Changing the Type of a String to a Number
All of the other tricks mentioned above that don't use parseInt, involve implicitly coercing the string into a number. I prefer to do this explicitly,
var cast = Number("97");
This has different behavior to the parse methods (although it still ignores whitespace). It's more strict: if it doesn't understand the whole of the string than it returns NaN, so you can't use it for strings like 97px. Since you want a primitive number rather than a Number wrapper object, make sure you don't put new in front of the Number function.
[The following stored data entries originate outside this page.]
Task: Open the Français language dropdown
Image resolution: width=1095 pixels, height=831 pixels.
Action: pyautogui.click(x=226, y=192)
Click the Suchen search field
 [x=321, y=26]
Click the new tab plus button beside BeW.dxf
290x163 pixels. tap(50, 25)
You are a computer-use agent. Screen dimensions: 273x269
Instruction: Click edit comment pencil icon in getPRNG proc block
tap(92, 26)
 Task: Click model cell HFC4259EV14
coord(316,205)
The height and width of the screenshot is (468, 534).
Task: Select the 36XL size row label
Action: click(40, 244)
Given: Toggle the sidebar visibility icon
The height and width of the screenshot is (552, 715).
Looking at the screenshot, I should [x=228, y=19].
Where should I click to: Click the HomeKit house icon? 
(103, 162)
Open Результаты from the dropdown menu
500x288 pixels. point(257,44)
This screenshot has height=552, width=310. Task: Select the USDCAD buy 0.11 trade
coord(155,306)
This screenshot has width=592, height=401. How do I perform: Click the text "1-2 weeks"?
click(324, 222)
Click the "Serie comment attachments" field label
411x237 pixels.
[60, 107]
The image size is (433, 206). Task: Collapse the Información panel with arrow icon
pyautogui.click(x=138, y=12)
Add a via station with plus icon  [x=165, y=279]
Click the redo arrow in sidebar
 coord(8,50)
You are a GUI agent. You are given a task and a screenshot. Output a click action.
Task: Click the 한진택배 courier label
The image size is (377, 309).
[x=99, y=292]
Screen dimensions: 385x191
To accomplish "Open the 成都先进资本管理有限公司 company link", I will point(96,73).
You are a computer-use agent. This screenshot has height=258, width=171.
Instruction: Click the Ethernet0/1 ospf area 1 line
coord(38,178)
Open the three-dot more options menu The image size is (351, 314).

Obviously, converting to a Number gives you a value that might be a float rather than an integer, so if you want an integer, you need to modify it. There are a few ways of doing this:
var rounded = Math.floor(Number("97.654")); // other options are Math.ceil, Math.round
var fixed = Number("97.654").toFixed(0); // rounded rather than truncated
var bitwised = Number("97.654")|0; // do not use for large numbers
Any bitwise operator (here I've done a bitwise or, but you could also do double negation as in an earlier answer or a bit shift) will convert the value to a 32 bit integer, and most of them will convert to a signed integer. Note that this will not do want you want for large integers. If the integer cannot be represented in 32 bits, it will wrap.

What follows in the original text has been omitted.